[Exercise]
Each line of the material must be returned exactly.

[Dataset]

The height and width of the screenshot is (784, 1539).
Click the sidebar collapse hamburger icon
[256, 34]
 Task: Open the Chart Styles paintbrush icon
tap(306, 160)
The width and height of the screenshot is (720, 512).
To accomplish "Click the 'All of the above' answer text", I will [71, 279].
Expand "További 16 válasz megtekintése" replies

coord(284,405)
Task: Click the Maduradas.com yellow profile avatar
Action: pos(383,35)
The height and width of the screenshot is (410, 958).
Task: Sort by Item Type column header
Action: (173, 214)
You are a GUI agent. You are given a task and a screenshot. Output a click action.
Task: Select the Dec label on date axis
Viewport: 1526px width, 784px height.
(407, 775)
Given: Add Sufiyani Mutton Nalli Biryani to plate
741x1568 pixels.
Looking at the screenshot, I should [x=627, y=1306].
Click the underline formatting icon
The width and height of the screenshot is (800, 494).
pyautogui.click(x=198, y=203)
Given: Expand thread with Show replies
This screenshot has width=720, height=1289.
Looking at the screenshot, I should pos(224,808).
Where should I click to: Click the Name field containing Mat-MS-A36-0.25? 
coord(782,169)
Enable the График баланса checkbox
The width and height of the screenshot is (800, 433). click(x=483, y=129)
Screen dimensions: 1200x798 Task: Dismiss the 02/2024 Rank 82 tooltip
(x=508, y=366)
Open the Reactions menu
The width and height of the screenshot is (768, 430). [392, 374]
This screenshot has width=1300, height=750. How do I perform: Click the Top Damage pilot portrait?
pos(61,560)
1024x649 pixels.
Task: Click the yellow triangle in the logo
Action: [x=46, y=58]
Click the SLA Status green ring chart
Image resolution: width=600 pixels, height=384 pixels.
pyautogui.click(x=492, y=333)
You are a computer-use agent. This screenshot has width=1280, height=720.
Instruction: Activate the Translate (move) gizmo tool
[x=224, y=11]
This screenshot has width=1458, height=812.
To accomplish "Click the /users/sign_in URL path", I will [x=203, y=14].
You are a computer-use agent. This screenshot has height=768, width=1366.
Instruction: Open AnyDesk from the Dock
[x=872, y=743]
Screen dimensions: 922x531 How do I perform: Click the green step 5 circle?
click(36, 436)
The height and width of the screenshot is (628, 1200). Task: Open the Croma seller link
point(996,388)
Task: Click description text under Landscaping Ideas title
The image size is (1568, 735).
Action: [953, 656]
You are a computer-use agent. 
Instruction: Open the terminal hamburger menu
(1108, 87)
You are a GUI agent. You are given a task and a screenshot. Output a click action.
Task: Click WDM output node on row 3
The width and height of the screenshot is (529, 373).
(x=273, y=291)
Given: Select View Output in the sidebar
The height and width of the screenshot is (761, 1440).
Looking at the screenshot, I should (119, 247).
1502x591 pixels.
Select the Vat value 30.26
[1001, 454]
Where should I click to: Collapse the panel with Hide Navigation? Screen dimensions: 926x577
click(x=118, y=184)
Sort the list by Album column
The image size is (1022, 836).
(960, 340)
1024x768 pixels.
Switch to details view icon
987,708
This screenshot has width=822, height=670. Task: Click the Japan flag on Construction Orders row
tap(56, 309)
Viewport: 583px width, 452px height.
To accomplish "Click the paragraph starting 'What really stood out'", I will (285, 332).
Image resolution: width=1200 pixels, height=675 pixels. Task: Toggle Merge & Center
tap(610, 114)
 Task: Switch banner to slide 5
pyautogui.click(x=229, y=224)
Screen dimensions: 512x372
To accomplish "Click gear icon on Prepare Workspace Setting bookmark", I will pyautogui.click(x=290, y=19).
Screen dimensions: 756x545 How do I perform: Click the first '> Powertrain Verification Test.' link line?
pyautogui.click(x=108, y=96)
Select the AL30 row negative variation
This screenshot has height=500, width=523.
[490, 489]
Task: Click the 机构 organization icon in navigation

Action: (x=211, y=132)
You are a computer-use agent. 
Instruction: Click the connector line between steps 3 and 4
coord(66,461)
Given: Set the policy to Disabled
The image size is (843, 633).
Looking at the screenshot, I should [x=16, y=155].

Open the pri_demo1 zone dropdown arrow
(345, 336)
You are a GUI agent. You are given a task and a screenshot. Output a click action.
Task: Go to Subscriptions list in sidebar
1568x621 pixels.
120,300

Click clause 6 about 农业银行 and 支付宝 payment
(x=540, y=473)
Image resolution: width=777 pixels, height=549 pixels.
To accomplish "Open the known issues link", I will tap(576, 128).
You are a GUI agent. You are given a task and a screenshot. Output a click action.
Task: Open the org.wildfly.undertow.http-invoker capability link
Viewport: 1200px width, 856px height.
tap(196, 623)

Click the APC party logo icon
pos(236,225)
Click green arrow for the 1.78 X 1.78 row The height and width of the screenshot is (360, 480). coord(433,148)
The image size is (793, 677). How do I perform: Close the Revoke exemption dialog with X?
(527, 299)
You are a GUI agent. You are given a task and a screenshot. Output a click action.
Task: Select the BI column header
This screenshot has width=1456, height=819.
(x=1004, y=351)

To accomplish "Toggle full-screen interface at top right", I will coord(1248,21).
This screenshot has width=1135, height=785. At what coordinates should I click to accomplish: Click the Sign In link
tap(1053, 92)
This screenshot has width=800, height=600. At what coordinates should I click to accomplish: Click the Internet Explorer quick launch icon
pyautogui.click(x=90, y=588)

[Expected answer]
The height and width of the screenshot is (784, 1539).
Click the sidebar collapse hamburger icon
[256, 34]
 Task: Open the Chart Styles paintbrush icon
tap(306, 160)
The width and height of the screenshot is (720, 512).
To accomplish "Click the 'All of the above' answer text", I will [71, 279].
Expand "További 16 válasz megtekintése" replies

coord(284,405)
Task: Click the Maduradas.com yellow profile avatar
Action: pos(383,35)
The height and width of the screenshot is (410, 958).
Task: Sort by Item Type column header
Action: (173, 214)
You are a GUI agent. You are given a task and a screenshot. Output a click action.
Task: Select the Dec label on date axis
Viewport: 1526px width, 784px height.
(407, 775)
Given: Add Sufiyani Mutton Nalli Biryani to plate
741x1568 pixels.
Looking at the screenshot, I should [x=627, y=1306].
Click the underline formatting icon
The width and height of the screenshot is (800, 494).
pyautogui.click(x=198, y=203)
Given: Expand thread with Show replies
This screenshot has width=720, height=1289.
Looking at the screenshot, I should pos(224,808).
Where should I click to: Click the Name field containing Mat-MS-A36-0.25? 
coord(782,169)
Enable the График баланса checkbox
The width and height of the screenshot is (800, 433). click(x=483, y=129)
Screen dimensions: 1200x798 Task: Dismiss the 02/2024 Rank 82 tooltip
(x=508, y=366)
Open the Reactions menu
The width and height of the screenshot is (768, 430). [392, 374]
This screenshot has width=1300, height=750. How do I perform: Click the Top Damage pilot portrait?
pos(61,560)
1024x649 pixels.
Task: Click the yellow triangle in the logo
Action: [x=46, y=58]
Click the SLA Status green ring chart
Image resolution: width=600 pixels, height=384 pixels.
pyautogui.click(x=492, y=333)
You are a computer-use agent. This screenshot has width=1280, height=720.
Instruction: Activate the Translate (move) gizmo tool
[x=224, y=11]
This screenshot has width=1458, height=812.
To accomplish "Click the /users/sign_in URL path", I will [x=203, y=14].
You are a computer-use agent. This screenshot has height=768, width=1366.
Instruction: Open AnyDesk from the Dock
[x=872, y=743]
Screen dimensions: 922x531 How do I perform: Click the green step 5 circle?
click(36, 436)
The height and width of the screenshot is (628, 1200). Task: Open the Croma seller link
point(996,388)
Task: Click description text under Landscaping Ideas title
The image size is (1568, 735).
Action: [953, 656]
You are a computer-use agent. 
Instruction: Open the terminal hamburger menu
(1108, 87)
You are a GUI agent. You are given a task and a screenshot. Output a click action.
Task: Click WDM output node on row 3
The width and height of the screenshot is (529, 373).
(x=273, y=291)
Given: Select View Output in the sidebar
The height and width of the screenshot is (761, 1440).
Looking at the screenshot, I should (119, 247).
1502x591 pixels.
Select the Vat value 30.26
[1001, 454]
Where should I click to: Collapse the panel with Hide Navigation? Screen dimensions: 926x577
click(x=118, y=184)
Sort the list by Album column
The image size is (1022, 836).
(960, 340)
1024x768 pixels.
Switch to details view icon
987,708
This screenshot has width=822, height=670. Task: Click the Japan flag on Construction Orders row
tap(56, 309)
Viewport: 583px width, 452px height.
To accomplish "Click the paragraph starting 'What really stood out'", I will (285, 332).
Image resolution: width=1200 pixels, height=675 pixels. Task: Toggle Merge & Center
tap(610, 114)
 Task: Switch banner to slide 5
pyautogui.click(x=229, y=224)
Screen dimensions: 512x372
To accomplish "Click gear icon on Prepare Workspace Setting bookmark", I will pyautogui.click(x=290, y=19).
Screen dimensions: 756x545 How do I perform: Click the first '> Powertrain Verification Test.' link line?
pyautogui.click(x=108, y=96)
Select the AL30 row negative variation
This screenshot has height=500, width=523.
[490, 489]
Task: Click the 机构 organization icon in navigation

Action: (x=211, y=132)
You are a computer-use agent. 
Instruction: Click the connector line between steps 3 and 4
coord(66,461)
Given: Set the policy to Disabled
The image size is (843, 633).
Looking at the screenshot, I should [x=16, y=155].

Open the pri_demo1 zone dropdown arrow
(345, 336)
You are a GUI agent. You are given a task and a screenshot. Output a click action.
Task: Go to Subscriptions list in sidebar
1568x621 pixels.
120,300

Click clause 6 about 农业银行 and 支付宝 payment
(x=540, y=473)
Image resolution: width=777 pixels, height=549 pixels.
To accomplish "Open the known issues link", I will tap(576, 128).
You are a GUI agent. You are given a task and a screenshot. Output a click action.
Task: Open the org.wildfly.undertow.http-invoker capability link
Viewport: 1200px width, 856px height.
tap(196, 623)

Click the APC party logo icon
pos(236,225)
Click green arrow for the 1.78 X 1.78 row The height and width of the screenshot is (360, 480). coord(433,148)
The image size is (793, 677). How do I perform: Close the Revoke exemption dialog with X?
(527, 299)
You are a GUI agent. You are given a task and a screenshot. Output a click action.
Task: Select the BI column header
This screenshot has width=1456, height=819.
(x=1004, y=351)

To accomplish "Toggle full-screen interface at top right", I will coord(1248,21).
This screenshot has width=1135, height=785. At what coordinates should I click to accomplish: Click the Sign In link
tap(1053, 92)
This screenshot has width=800, height=600. At what coordinates should I click to accomplish: Click the Internet Explorer quick launch icon
pyautogui.click(x=90, y=588)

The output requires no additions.